On the positive side, we feel confident about the future of the petrochemicals and plastic industries and believe they are leading a renaissance with manufacturing in the U.S. As you may know, natural gas is used as the hydrocarbon feedstock for plastics. The vast supply and low pricing of natural gas in the U.S. is leading the plastic industry back here and pulling manufacturing and the support manufacturing with it. As every business likes and needs to be closed to its supplier. There is also an increasing demand for coal in geographies outside the U.S. as China, India and Russia experience increased demand for energy primarily derived from coal. If you’ve listened to our earnings calls before, you’ve heard us say that our core element of Hillenbrand’s growth through acquisition strategy is to acquire successful companies with great brands that can benefit from our core competencies of strategy management, lean business and intentional talented elements.

Coperion is a great example of how this strategy is working and I would like to update you on the integration process for Coperion. Joe Raver and his leadership team are diligently executing actions to capitalize on selected near term opportunities while also structuring the group for long term gains. They’re following a very disciplined process in managing the integration efforts that include full time senior leadership and on the ground resources in Germany with joint work teams and cross company participation.

You may recall from our previous discussions that our number one integration priority is increasing cross product utilization, that is having Coperion sell other process equipment group products within their systems and vice versa. We believe that providing complete system sale gives us a competitive advantage and the customers prefer doing business with one trusted supplier that can provide a turnkey system for them. We’ve already quoted a number of projects that incorporate products for multiple product families within the group. One of the core competencies we bring to our acquisitions is the implementation of lean business systems from the shop floor to the office and we’ve already begun this piece of our integration process with Coperion. Significant time and resources are being devoted by both Hillenbrand and Coperion people to educate the team on lean principles, then how to create value using them in the organization.

These lean activities will be essential as we work to increase Coperion’s margins and overall profitability. By the end of March, nearly 100 of their worldwide management team will be through the initial lean training and multiple improvement projects have been identified with several already underway. Using Coperion’s existing geographic network of 29 parts and service centers to accelerate the growth of our existing Process Equipment Group businesses is an opportunity for us to integrate many geographies.

Overall, we’re pleased with the initial progress, but we realize that we have several years work ahead of us and we’re very bullish on the benefits of the acquisition and will continue to update you on the integration process during the year.
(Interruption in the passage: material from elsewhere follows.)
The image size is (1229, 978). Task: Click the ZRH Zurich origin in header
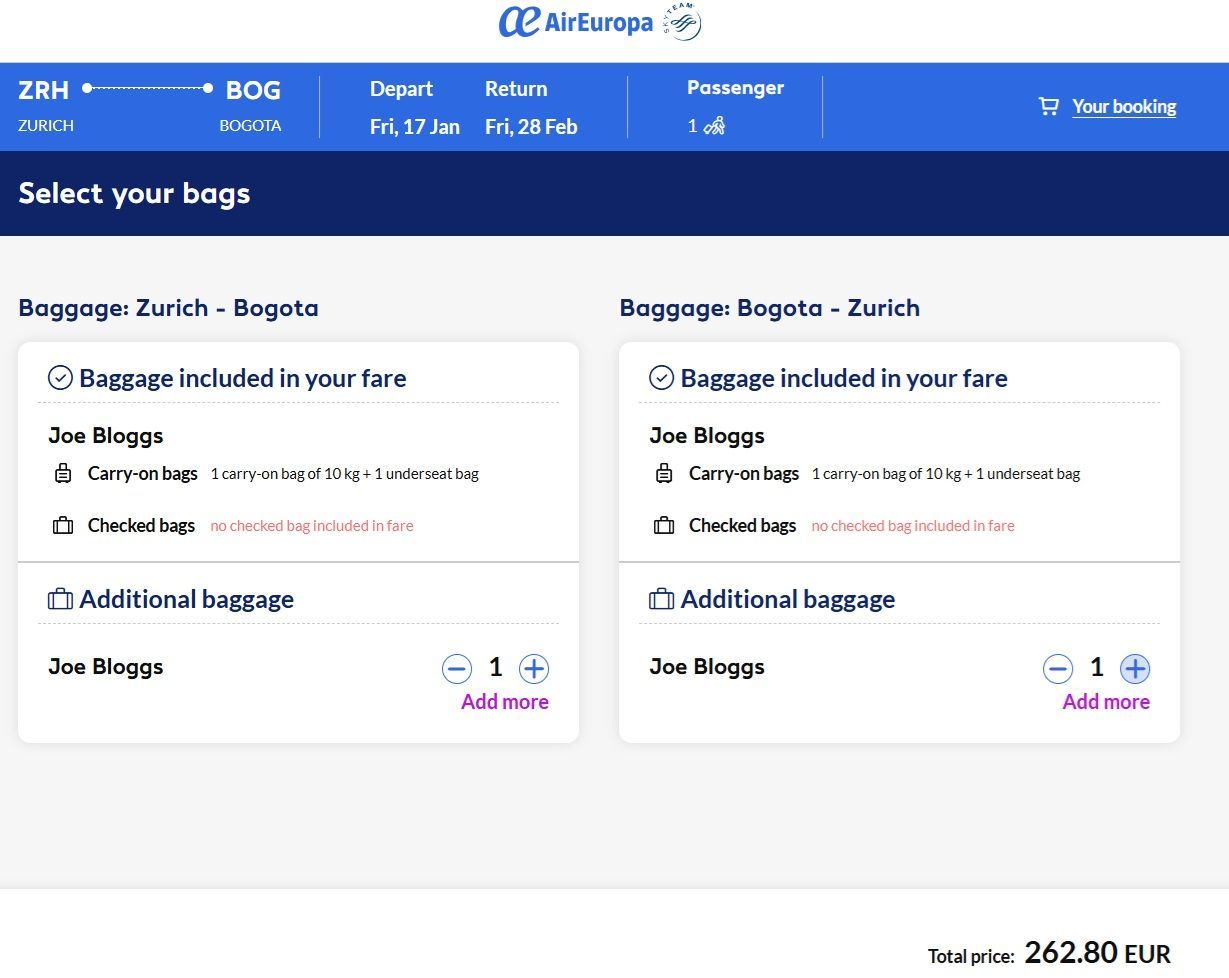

Turning briefly to Batesville, Batesville as I said had the best quarter they’ve had in a long time, growing revenue 4%. North American debts have returned somewhat to generally historic levels, although cremations continue to grow at the past rates of about 120 or so basis points per year. This resulted in a more normal decline in burials this quarter than the spike we saw a year ago. Given the volume decline we experienced at Batesville last year, the Batesville leadership team has implemented several actions to right size the organization and to further improve their production and logistics capabilities. These actions make them more agile to compete in changing market conditions and to meet the requirements of their customers. And albeit the results of these actions and others have enabled Batesville to continue to improve their gross margin sequentially for the second quarter in a row, now approaching 40%. As we think about the longer term trends in the funeral products industry. We know that healthcare is getting better and thank goodness it is. People are living longer which is good news for all of us and the point here is that we cannot predict the certainty what the North American burial demand will be and we need to continue to be as lean and flexible as possible to meet the evolving needs of our customers and the families they serve.
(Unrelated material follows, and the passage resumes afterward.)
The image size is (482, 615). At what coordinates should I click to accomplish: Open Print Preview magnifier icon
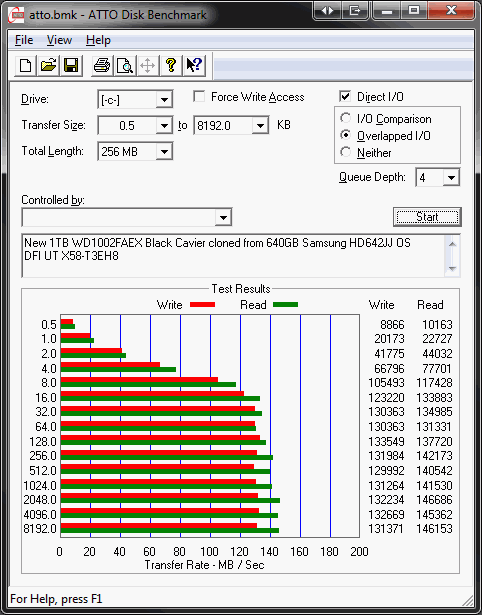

Now, I'll turn the call now over to our CFO, Cindy Lucchese. Cindy?

Cynthia Lucchese

Thank you, Ken. In summary, this was a strong quarter for us with attractive growth at the top line, as well as the bottom-line on an adjusted basis. Revenue grew 32% to $305 million and driving this growth was the acquisition of Coperion with our Process Equipment Group delivering a $154 million in revenues about an 80% increase over the prior year.

Now, without the addition of Coperion the Process Equipment Group would have shown a slight decrease at the top line as we saw a few large (inaudible) second quarter and I am sure you’ll recall that we periodically experience this lumpiness when large orders are in a backlog and it can cause fluctuation from quarter-to-quarter.
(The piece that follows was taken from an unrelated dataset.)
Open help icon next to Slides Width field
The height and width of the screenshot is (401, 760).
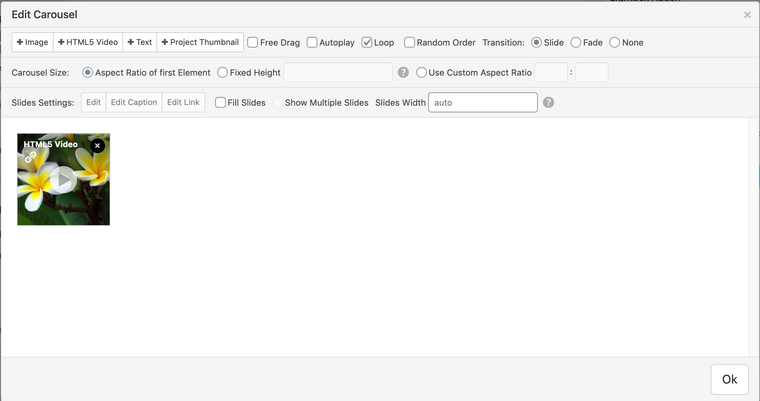[x=548, y=103]
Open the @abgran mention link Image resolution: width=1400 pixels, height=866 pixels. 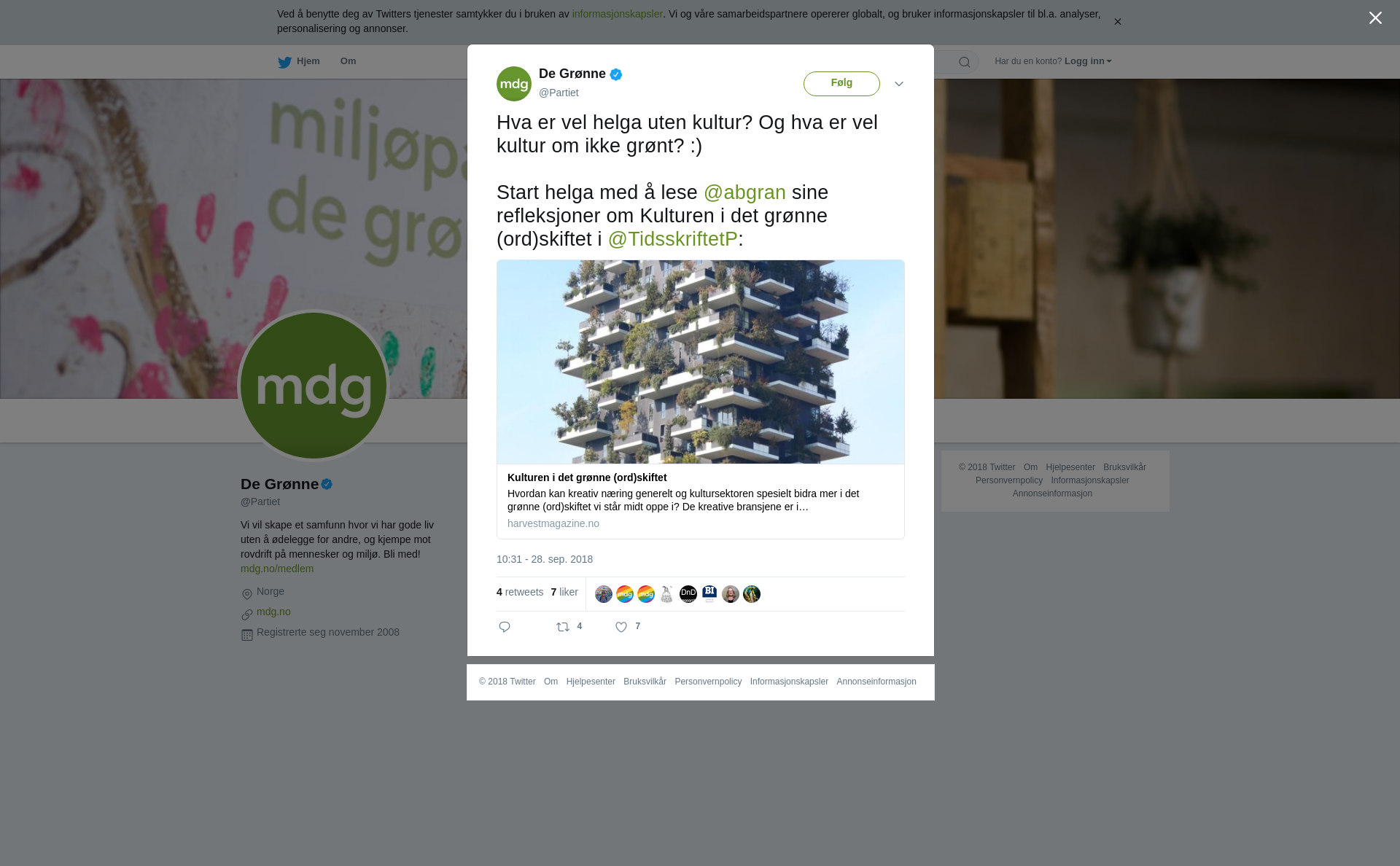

As Ken mentioned, Batesville had a strong quarter with revenue growing 4% of $151 million and this was driven by volume at the year-over-year growth rate of North American debt returned to more typical historical levels. I do want to mention that Influenza did not have a significant impact on first quarter results. While flu activities did begin to increase during the quarter, pneumonia and Influenza mortality didn’t reach epidemic levels until January.

Turning to margins, our growth profit margin for the first quarter was 36.2%, on an adjusted basis it was 37.2% or 100 basis points higher and that represents about a 330 basis points decrease from the prior year. Now, this decline was extended and it is entirely due to the addition of Coperion which had lower growth margins because about a third of their revenue comes from third party sourced products were buyouts where margins on buyouts are fairly small. So, the other two thirds of their revenue comes from their own proprietary equipment sales in parts and service, both of which have very attractive margin that are similar to the margins of our other Process Equipment Group products. So, on an adjusted basis the impact on the Process Equipment Group this quarter was a declining growth margin from about 42% in 2011 to about 36% in 2012.

You could expect a greater impact on the growth margin in the future as the full three month of Coperion operation will be included versus the one month included in our first quarter. Growth margins in the Process Equipment Group should be in 31 to 33% range on the go forward basis. Batesville gross profit margin was 38.7% or 38.9% on an adjusted basis. The 17 point year-over-year decline was primarily due to changes in employee benefit that reduced the expense in the prior year and won’t recur this year as well as increased commodity cost.

Our adjusted effective tax rate this quarter was 27.9% compared to 30.6% in the prior year. This improvement was primarily due to the acquisition of Coperion which has a larger percentage of income that comes from lower tax rate jurisdiction. Now, looking forward we expect our full year adjusted effective tax rate to range between 30 and 31%. Operating cash flow was $20 million this quarter compared to $27 million in the prior year. This decline was due to $8 million in business acquisition cost related to Coperion and $5 million related to anti-press litigation. Turning to bottom line results for the quarter, net income decreased 54% to $14 million with earnings per share down 54% to $0.23. The decrease was driven by the tax benefit recognized in the prior year due to the international integration as well as higher acquisition or weighted cost in the current the year. Now on an adjusted basis net income increased 4% to $26 million inuring per share increased 3% to $0.41.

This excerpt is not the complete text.